The purpose of price discrimination is to capture the market's consumer surplus. Price discrimination allows the seller to generate the most revenue possible for a good or service .
Price discrimination
These graphs show multiple market price discrimination. Instead of supplying one price and taking the profit (labelled "(old profit)"), the total market is broken down into two sub-markets, and these are priced separately to maximize profit. The graph shows how a seller wants to generate the most revenue possible for a good or service. The elasticity of a market influences the profit.
Examples of Price Discrimination
There are industries that conduct a substantial portion of their business using price discrimination:
- Travel industry: airlines and other travel companies use differentiated pricing often. Travel products and services are marketed to specific social segments. Airlines usually assign specific capacity to various booking classes. Also, prices fluctuate based on time of travel (time of day, day of the week, time of year). Prices fluctuate between companies as well as within each company.
- Pharmaceutical industry: price discrimination is common in the pharmaceutical industry. Drug-makers charge more for drugs in wealthier countries. For example, drug prices in the United States are some of the highest in the world. Europeans, on average, pay only 56% of what Americans pay for the same prescription drugs.
- Textbooks (physical ones, not your Boundless book! ): price discrimination is also prevalent within the publishing industry. Textbooks are much higher in the United States despite the fact that they are produced in the country. Copyright protection laws increase the price of textbooks. Also, textbooks are mandatory in the United States while schools in other countries see them as study aids.

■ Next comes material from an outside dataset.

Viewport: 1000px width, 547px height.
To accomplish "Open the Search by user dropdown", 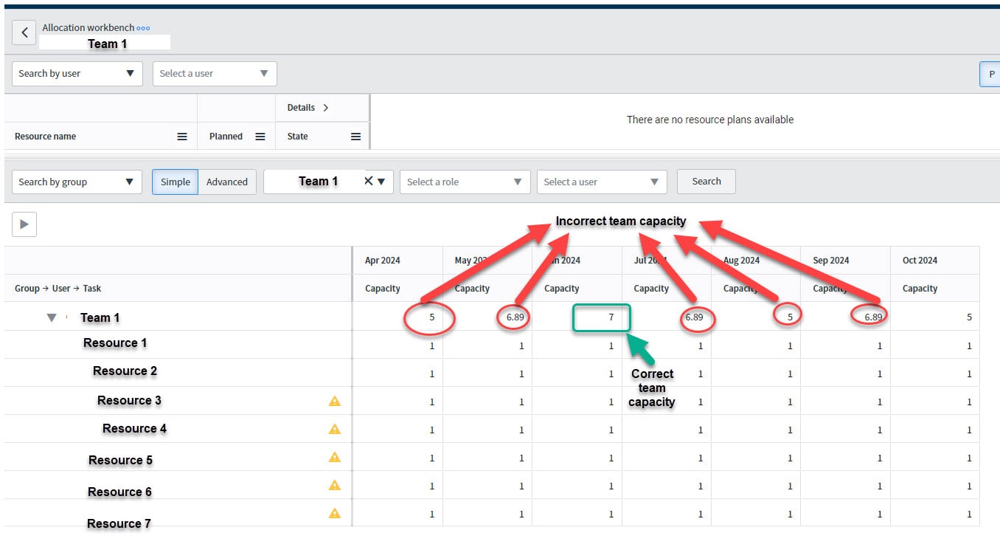I will click(77, 73).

Price discrimination is prevalent in varying degrees throughout most markets. Methods of price discrimination include:
- Coupons: coupons are used to distinguish consumers by their reserve price. Companies increase the price of a good and individuals who are not price sensitive will pay the higher price. Coupons allow price sensitive consumers to receive a discount. At the same time the seller is still making increased revenue.

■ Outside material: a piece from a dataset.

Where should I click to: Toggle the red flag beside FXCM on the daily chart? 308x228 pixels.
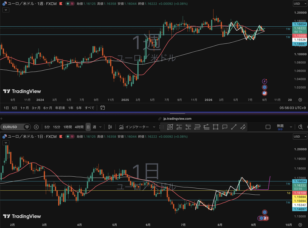click(61, 136)
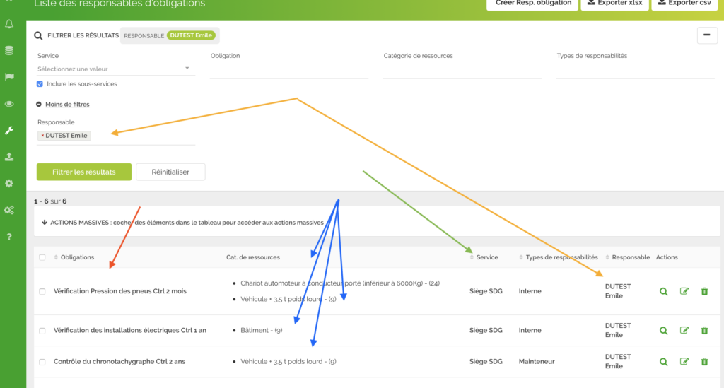Sort table by Obligations column header

pyautogui.click(x=77, y=257)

- Age discounts: age discounts are a form of price discrimination where the price of a good or admission to an event is based on age. Age discounts are usually broken down by child, student, adult, and senior. In some cases, children under a certain age are given free admission or eat for free. Examples of places where age discounts are given include restaurants, movies, and other forms of entertainment.
- Occupational discounts: price discrimination is present when individuals receive certain discounts based on their occupation. An example is when active military members receive discounts.
- Retail incentives: this includes rebates, discount coupons, bulk and quantity pricing, seasonal discounts, and frequent buyer discounts.
- Gender based prices: in certain markets prices are set based on gender. For example, a Ladies Night at a bar is a form of price discrimination.